Providing a refundable tax credit
This minimum wage alternative is already in practice to some degree in the form of the Earned Income Tax Credit. The EITC provides a tax credit to low income workers, even if they have no federal income tax liability. For example, if John is a low income worker who had $1,000 in federal taxes withheld from his paycheck last year, but his tax liability comes to zero when he files his taxes and he also qualifies for a $500 EITC, John will get $1,500 in a tax refund, even though he only paid in $1,000. A refundable tax credit program would be like the EITC, but on a larger scale. Once again, a key argument in favor of this over the minimum wage is that it would be less likely to result in higher labor costs to employers, unlike the minimum wage.
Providing a basic income
One leading alternative to the minimum wage is for the federal government to provide a basic income to its citizens. Under this system, which resembles Social Security, the federal government would provide each citizen with a periodic allocation of money that should meet the basic living needs of a person or family. The basic income would not be subjected to a means test, meaning that the richest and the poorest citizens would receive the funding. Economists and other experts in favor of a basic income scheme say that a basic income plan based on a wide and varied tax base would be much more economically efficient than the current federal minimum wage, which they say unfairly burdens employers with a high marginal tax, which creates losses in efficiency and eventually, more unemployment.

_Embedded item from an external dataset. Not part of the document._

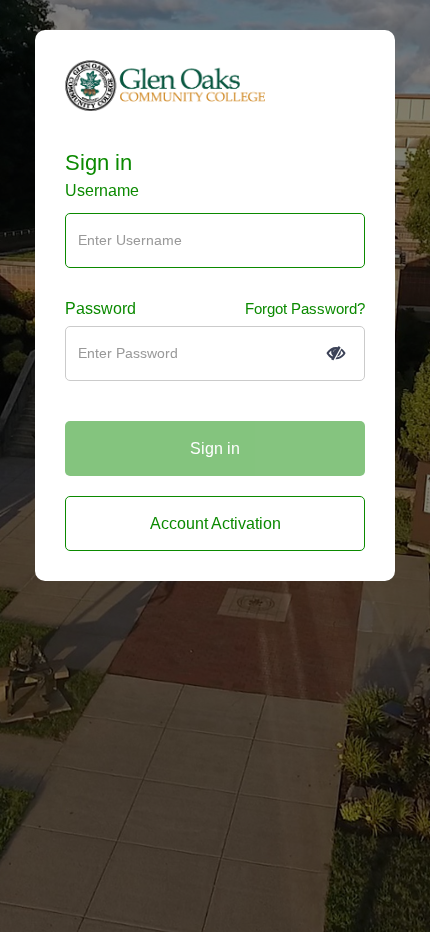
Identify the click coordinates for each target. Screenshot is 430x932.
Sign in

The basic income is one of the older alternatives to the minimum wage, and has some pretty high profile supporters such as John Kenneth Galbraith, Milton Friedman and James Tobin. In the late 1960s, more than a thousand economists signed a petition to the U.S. Congress calling for a basic income system.
A potential drawback of the basic income would be the disincentive to work it would provide. Some economists argue that if citizens are provided a basic income, many will choose not to work and to make do on subsistence income.
Providing guaranteed minimum income
A guaranteed income is a modified version of the basic income scheme. There are more conditions to this minimum wage alternative, and it would be subject to a means test, whereas the basic income would not. Other stipulations for the guaranteed minimum income include requiring recipients to participate in community volunteering or requiring them to have jobs. These requirments may placate some critics who feel that basic income or guaranteed income schemes would result in an increased number of people choosing not to work.
Let’s make a deal
In some countries, no minimum wage is required by law to be paid by employers. Instead, the minimum wage is set in different industries by a collective bargaining agreement. Sweden is one country where this system is at work. The most recent round of negotiations occurred in 2004, and resulted in a seven percent increase in wages in most industries over a three-year period.
While some of these alternatives may look appealing, it’s highly unlikely that the U.S. government will repeal the minimum wage any time soon. Instead, it’s likely that the U.S. government may seek to combine some of these options with the existing minimum wage scheme.